Stored items from a collection

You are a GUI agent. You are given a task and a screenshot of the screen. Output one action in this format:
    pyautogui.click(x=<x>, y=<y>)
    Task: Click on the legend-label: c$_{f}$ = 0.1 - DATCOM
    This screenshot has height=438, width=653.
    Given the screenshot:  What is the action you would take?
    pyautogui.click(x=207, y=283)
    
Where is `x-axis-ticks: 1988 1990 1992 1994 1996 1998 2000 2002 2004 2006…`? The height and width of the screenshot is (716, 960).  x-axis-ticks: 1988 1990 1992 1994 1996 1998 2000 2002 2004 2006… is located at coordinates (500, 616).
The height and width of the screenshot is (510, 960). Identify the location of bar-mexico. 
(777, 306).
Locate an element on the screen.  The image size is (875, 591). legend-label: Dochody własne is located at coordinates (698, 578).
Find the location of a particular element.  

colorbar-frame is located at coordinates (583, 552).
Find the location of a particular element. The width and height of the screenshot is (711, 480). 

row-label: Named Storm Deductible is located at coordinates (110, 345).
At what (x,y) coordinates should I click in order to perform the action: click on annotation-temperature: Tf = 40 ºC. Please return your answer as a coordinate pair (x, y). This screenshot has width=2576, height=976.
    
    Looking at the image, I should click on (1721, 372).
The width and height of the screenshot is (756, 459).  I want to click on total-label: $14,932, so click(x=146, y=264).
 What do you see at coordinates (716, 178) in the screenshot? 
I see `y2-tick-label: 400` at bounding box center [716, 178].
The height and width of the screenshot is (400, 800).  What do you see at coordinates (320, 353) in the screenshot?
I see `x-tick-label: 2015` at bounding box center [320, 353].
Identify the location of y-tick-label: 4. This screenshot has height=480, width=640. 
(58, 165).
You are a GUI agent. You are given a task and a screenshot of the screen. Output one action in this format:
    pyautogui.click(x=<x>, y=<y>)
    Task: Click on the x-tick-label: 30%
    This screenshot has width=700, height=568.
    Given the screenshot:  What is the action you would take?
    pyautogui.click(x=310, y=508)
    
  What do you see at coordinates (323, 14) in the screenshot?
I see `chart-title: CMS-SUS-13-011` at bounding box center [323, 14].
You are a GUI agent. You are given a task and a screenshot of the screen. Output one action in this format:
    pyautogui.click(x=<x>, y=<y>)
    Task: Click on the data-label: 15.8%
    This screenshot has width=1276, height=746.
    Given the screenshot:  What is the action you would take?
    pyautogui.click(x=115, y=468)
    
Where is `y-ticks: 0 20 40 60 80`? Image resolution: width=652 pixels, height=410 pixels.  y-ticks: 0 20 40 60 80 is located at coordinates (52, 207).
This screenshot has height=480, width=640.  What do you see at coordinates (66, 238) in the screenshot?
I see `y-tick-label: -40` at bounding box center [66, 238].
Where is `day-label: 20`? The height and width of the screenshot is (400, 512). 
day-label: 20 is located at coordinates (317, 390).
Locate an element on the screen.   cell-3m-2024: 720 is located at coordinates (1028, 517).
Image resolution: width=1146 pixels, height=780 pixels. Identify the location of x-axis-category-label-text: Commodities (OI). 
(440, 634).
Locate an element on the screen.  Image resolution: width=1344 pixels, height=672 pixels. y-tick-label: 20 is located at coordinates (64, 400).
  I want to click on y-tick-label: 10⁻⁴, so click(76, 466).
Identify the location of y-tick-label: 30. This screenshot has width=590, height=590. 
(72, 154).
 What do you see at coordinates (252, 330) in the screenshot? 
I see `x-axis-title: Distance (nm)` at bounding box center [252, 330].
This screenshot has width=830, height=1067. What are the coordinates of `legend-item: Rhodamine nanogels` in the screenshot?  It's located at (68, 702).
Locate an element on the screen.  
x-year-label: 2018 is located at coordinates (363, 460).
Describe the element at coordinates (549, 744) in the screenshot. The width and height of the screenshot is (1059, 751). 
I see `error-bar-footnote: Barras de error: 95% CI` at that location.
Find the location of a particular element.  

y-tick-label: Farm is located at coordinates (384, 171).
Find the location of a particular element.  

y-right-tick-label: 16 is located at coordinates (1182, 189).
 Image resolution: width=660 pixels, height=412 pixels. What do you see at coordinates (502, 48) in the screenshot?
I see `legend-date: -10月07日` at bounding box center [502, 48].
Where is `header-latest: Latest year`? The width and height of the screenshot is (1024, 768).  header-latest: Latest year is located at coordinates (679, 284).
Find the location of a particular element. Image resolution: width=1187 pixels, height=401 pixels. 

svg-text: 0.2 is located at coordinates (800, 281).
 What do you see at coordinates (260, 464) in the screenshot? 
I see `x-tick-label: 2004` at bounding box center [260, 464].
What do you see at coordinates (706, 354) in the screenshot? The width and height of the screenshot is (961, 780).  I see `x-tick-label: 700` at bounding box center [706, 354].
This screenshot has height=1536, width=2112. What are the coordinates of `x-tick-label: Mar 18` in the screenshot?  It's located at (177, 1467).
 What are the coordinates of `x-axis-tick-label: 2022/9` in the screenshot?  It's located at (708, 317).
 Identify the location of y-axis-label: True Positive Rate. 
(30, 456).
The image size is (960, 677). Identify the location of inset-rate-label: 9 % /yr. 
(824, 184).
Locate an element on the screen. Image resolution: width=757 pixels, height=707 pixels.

Your instructions>
Copy out all of the records above, switching "GUI agent" to "interface agent" and leaving every other word as it is.

Output of the task>
You are a interface agent. You are given a task and a screenshot of the screen. Output one action in this format:
    pyautogui.click(x=<x>, y=<y>)
    Task: Click on the legend-label: c$_{f}$ = 0.1 - DATCOM
    This screenshot has height=438, width=653.
    Given the screenshot:  What is the action you would take?
    pyautogui.click(x=207, y=283)
    
Where is `x-axis-ticks: 1988 1990 1992 1994 1996 1998 2000 2002 2004 2006…`? The height and width of the screenshot is (716, 960).  x-axis-ticks: 1988 1990 1992 1994 1996 1998 2000 2002 2004 2006… is located at coordinates (500, 616).
The height and width of the screenshot is (510, 960). Identify the location of bar-mexico. 
(777, 306).
Locate an element on the screen.  The image size is (875, 591). legend-label: Dochody własne is located at coordinates (698, 578).
Find the location of a particular element.  

colorbar-frame is located at coordinates (583, 552).
Find the location of a particular element. The width and height of the screenshot is (711, 480). 

row-label: Named Storm Deductible is located at coordinates (110, 345).
At what (x,y) coordinates should I click in order to perform the action: click on annotation-temperature: Tf = 40 ºC. Please return your answer as a coordinate pair (x, y). This screenshot has width=2576, height=976.
    
    Looking at the image, I should click on (1721, 372).
The width and height of the screenshot is (756, 459).  I want to click on total-label: $14,932, so click(x=146, y=264).
 What do you see at coordinates (716, 178) in the screenshot? 
I see `y2-tick-label: 400` at bounding box center [716, 178].
The height and width of the screenshot is (400, 800).  What do you see at coordinates (320, 353) in the screenshot?
I see `x-tick-label: 2015` at bounding box center [320, 353].
Identify the location of y-tick-label: 4. This screenshot has height=480, width=640. 
(58, 165).
You are a interface agent. You are given a task and a screenshot of the screen. Output one action in this format:
    pyautogui.click(x=<x>, y=<y>)
    Task: Click on the x-tick-label: 30%
    This screenshot has width=700, height=568.
    Given the screenshot:  What is the action you would take?
    pyautogui.click(x=310, y=508)
    
  What do you see at coordinates (323, 14) in the screenshot?
I see `chart-title: CMS-SUS-13-011` at bounding box center [323, 14].
You are a interface agent. You are given a task and a screenshot of the screen. Output one action in this format:
    pyautogui.click(x=<x>, y=<y>)
    Task: Click on the data-label: 15.8%
    This screenshot has width=1276, height=746.
    Given the screenshot:  What is the action you would take?
    pyautogui.click(x=115, y=468)
    
Where is `y-ticks: 0 20 40 60 80`? Image resolution: width=652 pixels, height=410 pixels.  y-ticks: 0 20 40 60 80 is located at coordinates (52, 207).
This screenshot has height=480, width=640.  What do you see at coordinates (66, 238) in the screenshot?
I see `y-tick-label: -40` at bounding box center [66, 238].
Where is `day-label: 20`? The height and width of the screenshot is (400, 512). 
day-label: 20 is located at coordinates (317, 390).
Locate an element on the screen.   cell-3m-2024: 720 is located at coordinates (1028, 517).
Image resolution: width=1146 pixels, height=780 pixels. Identify the location of x-axis-category-label-text: Commodities (OI). 
(440, 634).
Locate an element on the screen.  Image resolution: width=1344 pixels, height=672 pixels. y-tick-label: 20 is located at coordinates (64, 400).
  I want to click on y-tick-label: 10⁻⁴, so click(76, 466).
Identify the location of y-tick-label: 30. This screenshot has width=590, height=590. 
(72, 154).
 What do you see at coordinates (252, 330) in the screenshot? 
I see `x-axis-title: Distance (nm)` at bounding box center [252, 330].
This screenshot has width=830, height=1067. What are the coordinates of `legend-item: Rhodamine nanogels` in the screenshot?  It's located at (68, 702).
Locate an element on the screen.  
x-year-label: 2018 is located at coordinates (363, 460).
Describe the element at coordinates (549, 744) in the screenshot. The width and height of the screenshot is (1059, 751). 
I see `error-bar-footnote: Barras de error: 95% CI` at that location.
Find the location of a particular element.  

y-tick-label: Farm is located at coordinates (384, 171).
Find the location of a particular element.  

y-right-tick-label: 16 is located at coordinates (1182, 189).
 Image resolution: width=660 pixels, height=412 pixels. What do you see at coordinates (502, 48) in the screenshot?
I see `legend-date: -10月07日` at bounding box center [502, 48].
Where is `header-latest: Latest year`? The width and height of the screenshot is (1024, 768).  header-latest: Latest year is located at coordinates (679, 284).
Find the location of a particular element. Image resolution: width=1187 pixels, height=401 pixels. 

svg-text: 0.2 is located at coordinates (800, 281).
 What do you see at coordinates (260, 464) in the screenshot? 
I see `x-tick-label: 2004` at bounding box center [260, 464].
What do you see at coordinates (706, 354) in the screenshot? The width and height of the screenshot is (961, 780).  I see `x-tick-label: 700` at bounding box center [706, 354].
This screenshot has height=1536, width=2112. What are the coordinates of `x-tick-label: Mar 18` in the screenshot?  It's located at (177, 1467).
 What are the coordinates of `x-axis-tick-label: 2022/9` in the screenshot?  It's located at (708, 317).
 Identify the location of y-axis-label: True Positive Rate. 
(30, 456).
The image size is (960, 677). Identify the location of inset-rate-label: 9 % /yr. 
(824, 184).
Locate an element on the screen. Image resolution: width=757 pixels, height=707 pixels.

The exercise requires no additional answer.